▶ _Data records_:
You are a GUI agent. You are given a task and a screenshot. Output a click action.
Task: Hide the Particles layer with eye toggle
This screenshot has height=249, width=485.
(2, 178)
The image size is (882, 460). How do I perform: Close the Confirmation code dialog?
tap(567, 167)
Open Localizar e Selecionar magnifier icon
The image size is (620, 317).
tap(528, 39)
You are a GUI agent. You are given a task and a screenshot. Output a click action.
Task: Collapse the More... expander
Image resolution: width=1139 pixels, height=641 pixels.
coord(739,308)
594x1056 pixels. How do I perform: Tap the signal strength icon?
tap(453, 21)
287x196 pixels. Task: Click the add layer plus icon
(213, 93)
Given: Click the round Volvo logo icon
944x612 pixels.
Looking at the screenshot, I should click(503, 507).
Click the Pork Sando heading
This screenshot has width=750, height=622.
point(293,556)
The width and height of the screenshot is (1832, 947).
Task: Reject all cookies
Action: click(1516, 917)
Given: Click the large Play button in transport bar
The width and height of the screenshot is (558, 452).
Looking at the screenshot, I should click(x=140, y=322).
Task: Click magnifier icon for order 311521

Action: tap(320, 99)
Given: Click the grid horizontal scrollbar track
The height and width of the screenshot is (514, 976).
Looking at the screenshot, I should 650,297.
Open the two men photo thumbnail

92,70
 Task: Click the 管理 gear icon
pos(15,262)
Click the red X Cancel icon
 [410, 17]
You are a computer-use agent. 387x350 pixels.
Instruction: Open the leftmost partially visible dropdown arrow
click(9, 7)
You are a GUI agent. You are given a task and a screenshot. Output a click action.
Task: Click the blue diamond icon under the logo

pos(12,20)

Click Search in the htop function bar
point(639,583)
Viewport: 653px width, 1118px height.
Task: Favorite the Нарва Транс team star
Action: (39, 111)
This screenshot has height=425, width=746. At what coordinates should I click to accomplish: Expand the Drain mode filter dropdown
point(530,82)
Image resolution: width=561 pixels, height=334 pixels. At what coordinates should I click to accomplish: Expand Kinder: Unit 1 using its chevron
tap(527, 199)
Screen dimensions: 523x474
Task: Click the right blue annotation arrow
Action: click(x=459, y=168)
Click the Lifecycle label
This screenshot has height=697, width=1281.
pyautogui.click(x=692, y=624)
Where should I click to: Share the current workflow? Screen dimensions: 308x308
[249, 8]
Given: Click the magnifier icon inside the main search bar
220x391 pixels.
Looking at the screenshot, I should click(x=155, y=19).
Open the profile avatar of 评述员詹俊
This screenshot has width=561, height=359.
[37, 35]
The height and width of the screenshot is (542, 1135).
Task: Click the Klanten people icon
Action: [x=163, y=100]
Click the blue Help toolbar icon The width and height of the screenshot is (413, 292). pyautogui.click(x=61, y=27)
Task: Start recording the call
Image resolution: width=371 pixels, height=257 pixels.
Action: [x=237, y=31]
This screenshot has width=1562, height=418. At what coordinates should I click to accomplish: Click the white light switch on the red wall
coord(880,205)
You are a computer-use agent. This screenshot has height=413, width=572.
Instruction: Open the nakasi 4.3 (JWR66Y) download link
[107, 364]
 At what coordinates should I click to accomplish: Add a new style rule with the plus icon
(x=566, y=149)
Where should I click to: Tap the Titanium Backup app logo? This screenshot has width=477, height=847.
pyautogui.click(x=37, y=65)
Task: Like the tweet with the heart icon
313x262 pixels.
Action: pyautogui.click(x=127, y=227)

▶ _Exercise details_: Search the records for the word "computer", then list every line that has it.

▶ _Output for this exercise_:
You are a computer-use agent. 387x350 pixels.
You are a computer-use agent. This screenshot has height=413, width=572.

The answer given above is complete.